**Problem requirements:**
Please answer these about the batch lexer requirements page:
1. Who is listed as its author?
2. What does it name as one of the most important uses of the lexer module?
3. Which tool does it give as an example of one that can handle complete and incomplete comments in the same way?

**Passage shown:**
───

FeaturesPluginsDocs & SupportCommunityPartners

Batch Lexer Requirements

Version: 1.0
Author: Miloslav Metelka, Sun Microsystems/NetBeans
Document History: available in CVS

To use a given batch lexer in the lexer framework the lexer must satisfy certain criteria described here.

Input Recognition

One of the most important uses of the lexer module is syntax coloring.
In order to function reasonably in the syntax coloring setup the batch lexer must be able to work with virtually any combination of Unicode characters present on the input including constructions that do not conform to the the given language's grammar.
When such lexical error is found the batch lexer must be able to recover automatically and return token(s) spanning the errorneous construction (and continue lexing normally).
Lexers for certain languages can work with just one errorneous token identification e.g. ERROR but some languages can benefit from having many error-token types for distinct errorneous constructions.
There can be special token types for so-called incomplete tokens for e.g. unclosed string literals, incomplete block comments etc.
In general more error token types is better because it gives the outside world more information about the errorneous construction.
For example distinguishing incomplete string literal from unclosed block-comment allows each of the two to have a different syntax coloring.
Certain tools e.g. a spellchecker finding incorrectly spelled words in comment sections can work with both complete and incomplete comments in the same way.
It's a good idea to group all errorneous and incomplete tokens into token categories to be able to quickly resolve whether the given token is lexically correct or not.

───

**Stored data:**
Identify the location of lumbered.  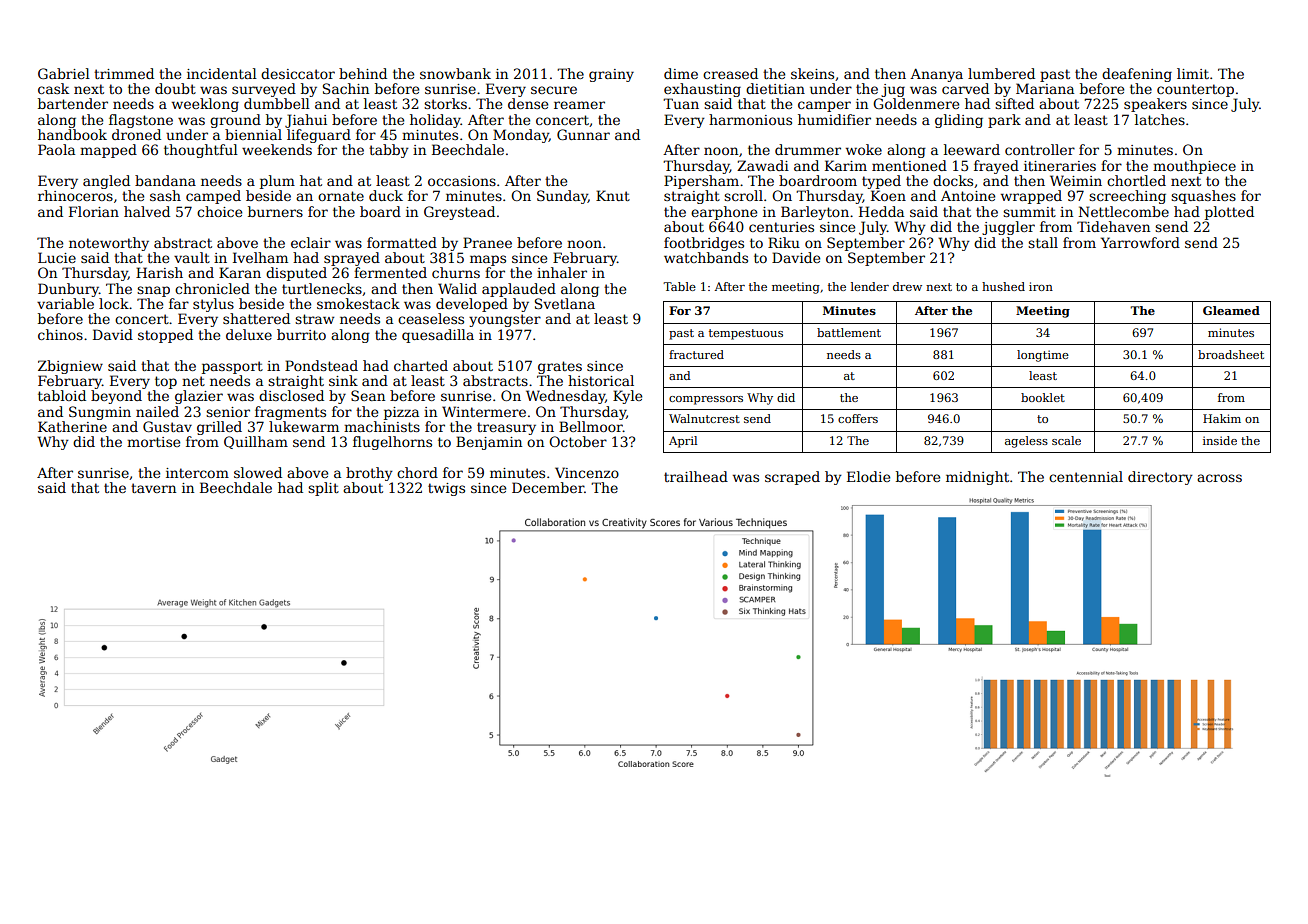
(1001, 73).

───

**Answer for this exercise:**
1. Miloslav Metelka, Sun Microsystems/NetBeans
2. Syntax coloring
3. A spellchecker